Gebürtiger Alfhausener Julian Gieseke über das Spiel gegen die USA und den Fußball in Amerika

Vom SV Alfhausen über den VfL Osnabrück nach St. Louis. Julian Gieseke hat dank des Fußballs schon viel gesehen und erlebt. Seit zwei Jahren studiert Gieseke mithilfe eines Fußball-Stipendiums in den USA. Wir haben mit dem 21-jährigen Insider über das Spiel gegen die USA, die Entwicklung des amerikanischen Fußballs und das Leben in den USA gesprochen.

Einigen sich Jogi und Klinsi auf ein Unentschieden oder können uns die US-Stars sogar gefährlich werden?

Julian Gieseke: Ich denke beide Trainer sind so professionell, dass beide dieses Spiel gewinnen wollen. Aus den Statements von Jürgen Klinsmann bei der Pressekonferenz lässt sich schon ableiten, dass beide ihr bestes geben werden.
Die Amerikaner spielen bei der WM bisher besser als ich gedacht hätte. Gerade, weil sie zum großen Teil Spieler aus der eigenen Liga mithaben. Über ihre starke Physis können sie einiges wettmachen. Wenn die Amerikaner einen guten Tag erwischen und über den Kampf kommen, können sie uns auch gefährlich werden. Wenn es aber normal läuft, sollten wir keine Probleme haben.

Wie schätzt Du die deutsche Mannschaft nach den bisherigen Partien ein?

Gieseke: Wir haben die technisch stärkste Mannschaft. Probleme haben wir noch beim Umschaltspiel. Außerdem kommen wir viel zu wenig über die Außen. Boateng und Höwedes sind eher defensiv orientiert und schlagen wenig Flanken. Klar, wenn der Ball erstmal läuft, dann läuft unser Spiel. Gegen Teams wie Ghana, die unser Spiel zerstören wollen, haben wir es aber schwer. Ich habe ein bisschen Angst, dass die Amerikaner mit ähnlicher Gangart in das Spiel gehen. Ich glaube aber, dass wir weiterkommen, das Achtelfinale überstehen und dann mit Glück das Halbfinale oder Finale erreichen können. Mit Spanien und Italien sind Mannschaften, die uns bei den letzten Turnieren Probleme gemacht haben, schon raus.
In den USA hat der deutsche Fußball jedenfalls einen hohen Stellenwert. Es ist aber die amerikanische Mentalität immer selbstbewusst und positiv zu sein. Klinsmann wurde stark kritisiert für seine zurückhaltenden Äußerungen vor dem Turnier.

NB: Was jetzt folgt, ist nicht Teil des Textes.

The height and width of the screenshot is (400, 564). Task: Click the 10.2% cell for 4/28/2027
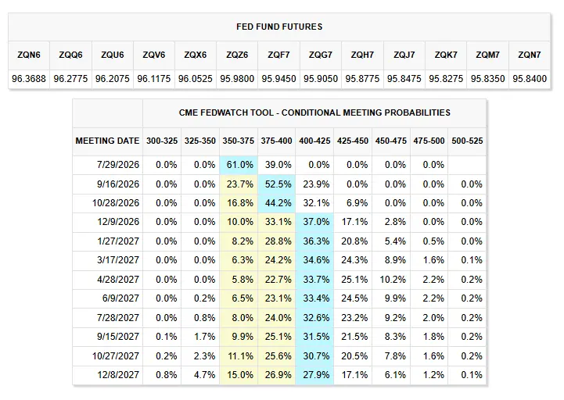click(x=393, y=280)
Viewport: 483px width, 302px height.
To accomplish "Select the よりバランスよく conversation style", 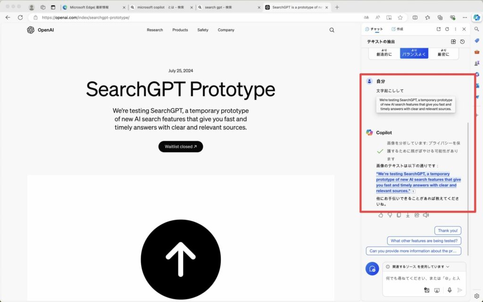I will [x=414, y=52].
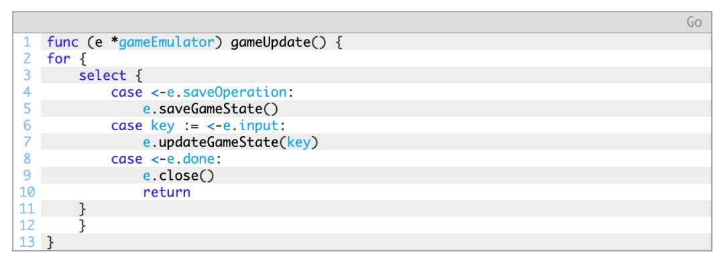Click line number 1 in gutter

(27, 42)
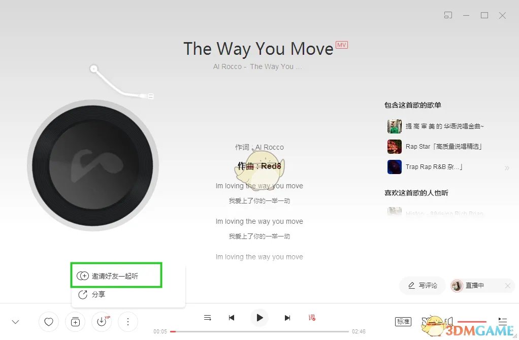This screenshot has width=519, height=340.
Task: Open the three-dot more options button
Action: [x=128, y=322]
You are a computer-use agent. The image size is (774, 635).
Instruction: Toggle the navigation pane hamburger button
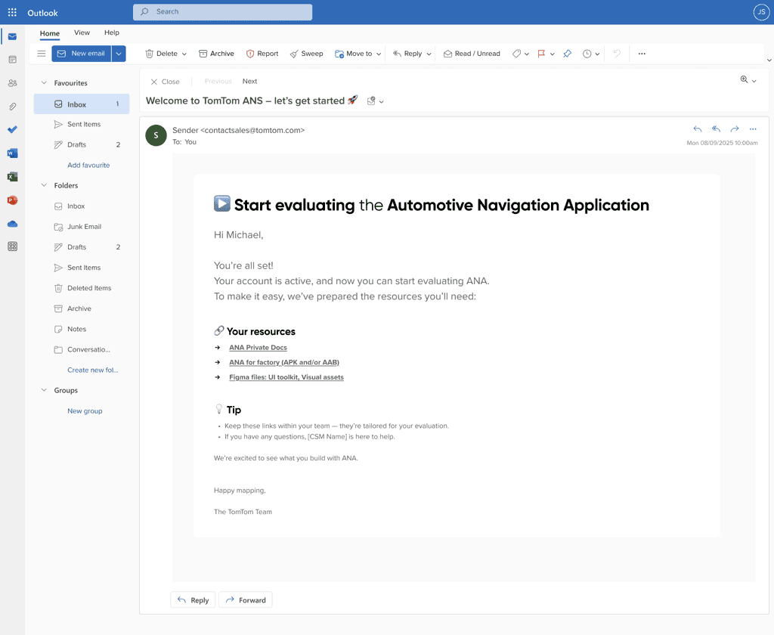pyautogui.click(x=42, y=54)
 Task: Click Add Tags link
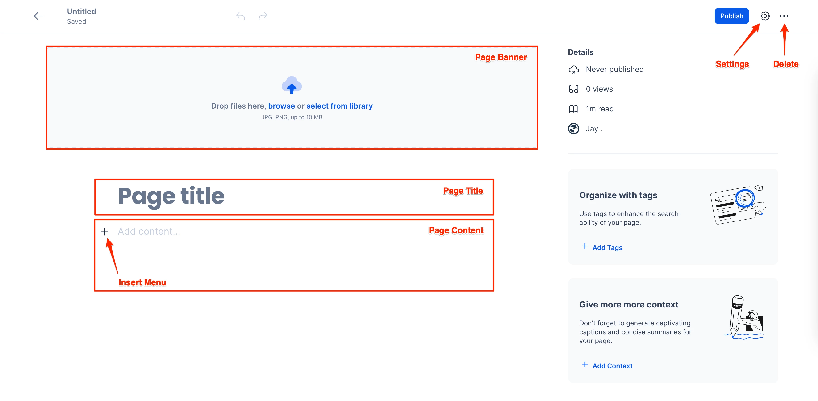[x=607, y=247]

Wie wirst Du das Spiel verfolgen?

Gieseke: Ich werde das Spiel beim Public Viewing im Alando verfolgen, ohne amerikanische Freunde. Marco Heskamp (zuvor ebenfalls VfL U23), der zusammen mit mir in den USA studiert, will beim Public Viewing in den USA sein Deutschland Trikot anziehen.

Deine Freundin ist Amerikanerin. Könnte ein Ausscheiden der USA zum Beziehungs-Problem werden?

Gieseke: Das haben wir schon diskutiert. Meine Freundin spielt auch Fußball und ist sehr interessiert. Sie und die anderen Amerikaner loben die Deutschen und fänden alles andere als einen deutschen Sieg überraschend. Natürlich wäre die Freude über ein Weiterkommen umso größer.


Welchen Stellenwert hat der Fußball in den USA?

Gieseke: Fußball wird als Sportart immer wichtiger. In den USA gibt es nach dem DFB den zweitgrößten Verband der Welt. Dort ist Fußball die Einstiegssportart. Viele Jugendliche wechseln dann aber zum Football, Baseball oder Basketball. Im Fernsehen schauen viele Leute die Premier League, auch die Top-Spiele der Bundesliga werden übertragen. Während der WM schauen alle – genauso wie in Deutschland – die Spiele.

David Beckham will in Miami einen Proficlub gründen und David Villa wechselt nach New York. Auch europäische Teams haben den amerikanischen Markt im Visier. Daher durftest du sogar ein Foto mit dem EL-Pokal machen...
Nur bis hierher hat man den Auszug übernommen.